Finch is captured by Greer and Root is tied to a bed in order to gain access to the Machine through her head. Before allowing it, she snaps Rousseau's neck, killing her. Samaritan gives them an ultimatum to reveal the location of the Machine or both Root and Finch will die. Despite Root's and Finch's insistence in not revealing anything, the Machine itself tells them it can't lose them and exchanges its location for their lives. They are released and Root and Finch race to find the location before Samaritan arrives. Shaw (Sarah Shahi) is revealed to be going in one of Samaritan's cars. The episode ends as Samaritan sends all of its assets to the Machine's location.

==Reception==
===Viewers===
In its original American broadcast, "Asylum" was seen by an estimated 8.45 million household viewers and gained a 1.4/4 ratings share among adults aged 18–49, according to Nielsen Media Research.
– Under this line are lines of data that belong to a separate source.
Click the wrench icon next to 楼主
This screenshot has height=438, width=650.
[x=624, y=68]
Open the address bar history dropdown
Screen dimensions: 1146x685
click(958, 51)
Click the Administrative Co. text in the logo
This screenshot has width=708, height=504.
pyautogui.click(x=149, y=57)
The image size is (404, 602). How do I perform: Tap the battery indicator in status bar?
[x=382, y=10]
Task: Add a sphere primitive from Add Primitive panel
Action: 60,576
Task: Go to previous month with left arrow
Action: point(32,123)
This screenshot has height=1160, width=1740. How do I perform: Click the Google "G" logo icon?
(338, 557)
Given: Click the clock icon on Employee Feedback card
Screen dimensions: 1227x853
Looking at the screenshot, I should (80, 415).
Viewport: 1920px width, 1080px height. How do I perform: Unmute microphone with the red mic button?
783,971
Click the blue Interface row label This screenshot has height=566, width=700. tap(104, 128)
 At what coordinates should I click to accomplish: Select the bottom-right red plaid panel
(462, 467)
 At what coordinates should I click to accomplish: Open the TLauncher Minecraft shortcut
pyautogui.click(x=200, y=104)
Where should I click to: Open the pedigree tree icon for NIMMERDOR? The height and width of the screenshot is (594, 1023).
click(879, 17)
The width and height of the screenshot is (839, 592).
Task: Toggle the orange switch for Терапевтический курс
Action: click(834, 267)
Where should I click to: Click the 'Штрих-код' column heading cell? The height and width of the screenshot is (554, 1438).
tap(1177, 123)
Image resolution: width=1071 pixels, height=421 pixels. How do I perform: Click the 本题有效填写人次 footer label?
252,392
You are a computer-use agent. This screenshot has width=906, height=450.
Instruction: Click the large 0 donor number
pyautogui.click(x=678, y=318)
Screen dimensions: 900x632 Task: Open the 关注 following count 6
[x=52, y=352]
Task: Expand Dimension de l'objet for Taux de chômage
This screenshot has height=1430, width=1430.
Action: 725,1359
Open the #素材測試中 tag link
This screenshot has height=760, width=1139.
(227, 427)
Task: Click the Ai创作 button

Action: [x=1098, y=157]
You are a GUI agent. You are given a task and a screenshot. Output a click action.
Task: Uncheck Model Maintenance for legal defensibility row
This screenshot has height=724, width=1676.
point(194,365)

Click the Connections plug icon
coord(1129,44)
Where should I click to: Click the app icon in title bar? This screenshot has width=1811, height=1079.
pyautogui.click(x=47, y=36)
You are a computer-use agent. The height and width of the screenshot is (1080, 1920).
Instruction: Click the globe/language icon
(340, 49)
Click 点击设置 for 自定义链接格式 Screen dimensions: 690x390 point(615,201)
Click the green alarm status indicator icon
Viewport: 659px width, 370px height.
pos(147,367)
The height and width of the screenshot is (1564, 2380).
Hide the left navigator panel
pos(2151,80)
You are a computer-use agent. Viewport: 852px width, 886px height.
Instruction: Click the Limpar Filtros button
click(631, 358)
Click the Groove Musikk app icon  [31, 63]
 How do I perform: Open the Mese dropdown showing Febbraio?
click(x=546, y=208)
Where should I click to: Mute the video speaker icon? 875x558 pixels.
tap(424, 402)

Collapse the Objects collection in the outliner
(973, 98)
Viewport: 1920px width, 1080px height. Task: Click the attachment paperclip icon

This means that 1.4 percent of all households with televisions watched the episode, while 4 percent of all households watching television at that time watched it. This was a 9% decrease in viewership from the previous episode, which was watched by 9.21 million viewers with a 1.5/5 in the 18-49 demographics. With these ratings, Person of Interest was the third most watched show on CBS for the night, behind NCIS: New Orleans and NCIS, second on its timeslot and eighth for the night in the 18-49 demographics, behind The Flash, Agents of S.H.I.E.L.D., Chicago Fire, Dancing with the Stars, NCIS: New Orleans, NCIS, and The Voice.

With Live +7 DVR factored in, the episode was watched by 11.22 million viewers with a 2.1 in the 18-49 demographics.

===Critical reviews===
"Asylum" received critical acclaim from critics. Matt Fowler of IGN gave the episode an "amazing" 9 out of 10 rating and wrote in his verdict, "Things are looked grim for Team Machine at the close of 'Asylum.' It was as if the evils that 'paranoid junkie' Finch spoke about when he was getting himself committed actually converged all at once to sink their claws into our heroes. Knowing that Control is on board, in her own way, makes me hopeful though as she's quick to pull and any all triggers without hesitation. Whether her victims be 'school teachers' or Ferry Boat passengers."

Alexa Planje of The A.V. Club gave the episode a "B+" grade and wrote, "Terrorists can be creative, you know; that's why they're so scary. A straightforward attack is what other shows would do. This isn't other shows, dammit; this is Person of Interest."